Extracted entries:
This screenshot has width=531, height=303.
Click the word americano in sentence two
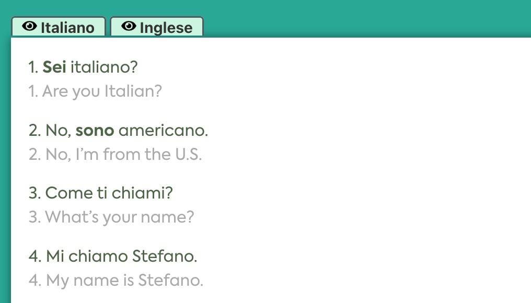point(163,130)
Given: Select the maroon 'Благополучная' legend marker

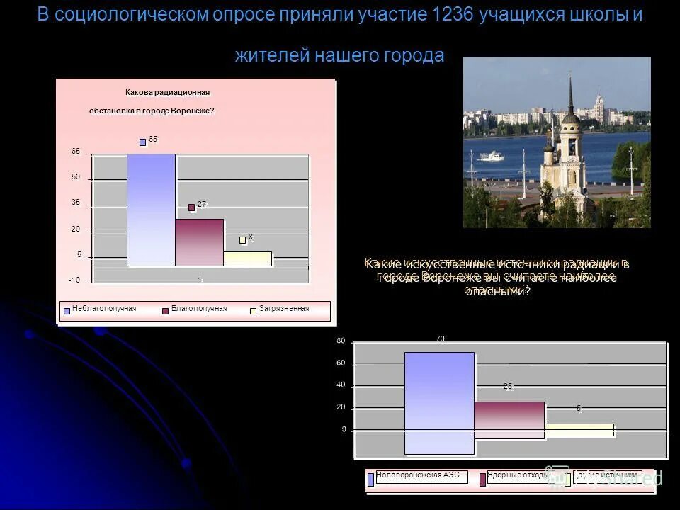Looking at the screenshot, I should (x=164, y=307).
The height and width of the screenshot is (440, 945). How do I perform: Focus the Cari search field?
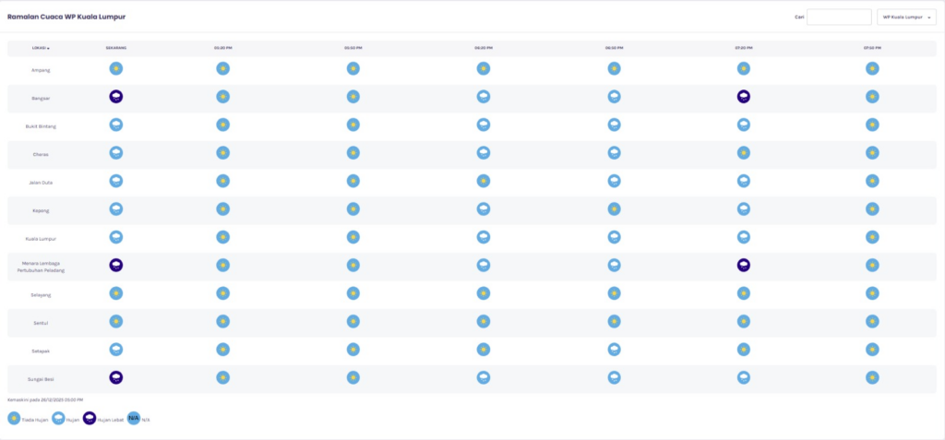pos(839,18)
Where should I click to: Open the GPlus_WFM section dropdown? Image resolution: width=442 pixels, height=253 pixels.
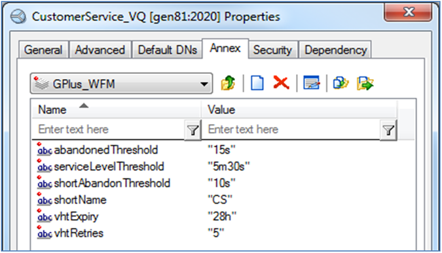(122, 84)
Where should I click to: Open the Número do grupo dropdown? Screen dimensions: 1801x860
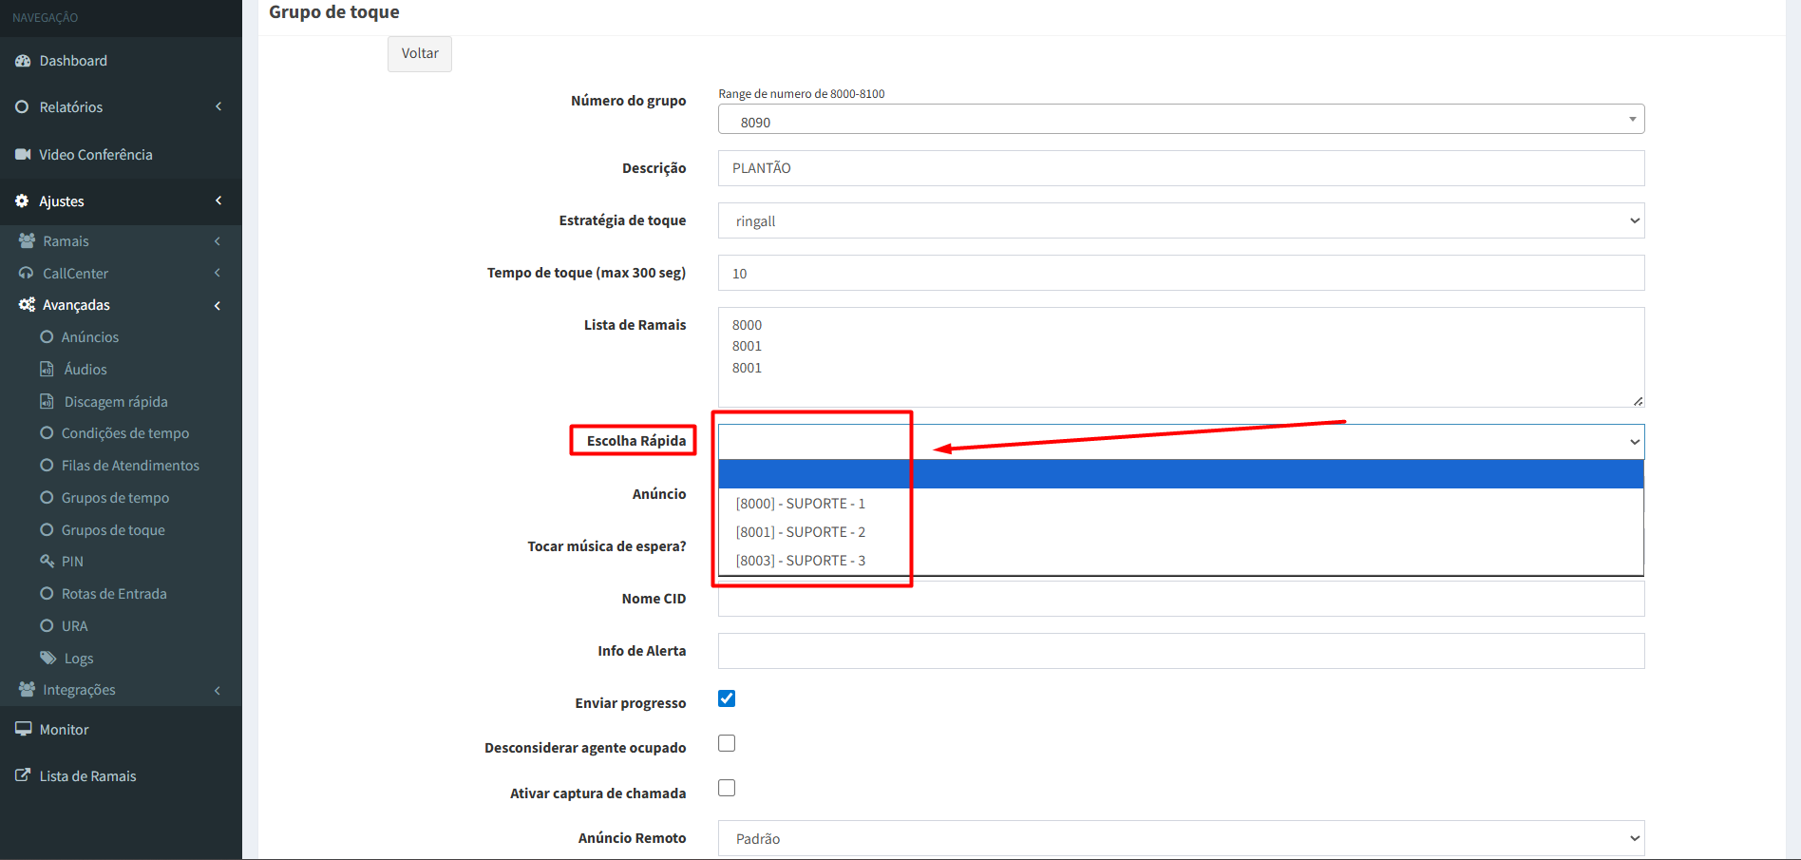click(x=1181, y=121)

Your instructions:
The output should hold only the lines from the one containing "Given: Select the" through the last line of the listing, reproduced exactly, pictures omitted.

Response below:
Given: Select the maroon 'Благополучная' legend marker

Looking at the screenshot, I should (x=164, y=307).
The height and width of the screenshot is (440, 945). How do I perform: Focus the Cari search field?
pos(839,18)
Where should I click to: Open the GPlus_WFM section dropdown? Image resolution: width=442 pixels, height=253 pixels.
(122, 84)
Where should I click to: Open the Número do grupo dropdown? Screen dimensions: 1801x860
click(x=1181, y=121)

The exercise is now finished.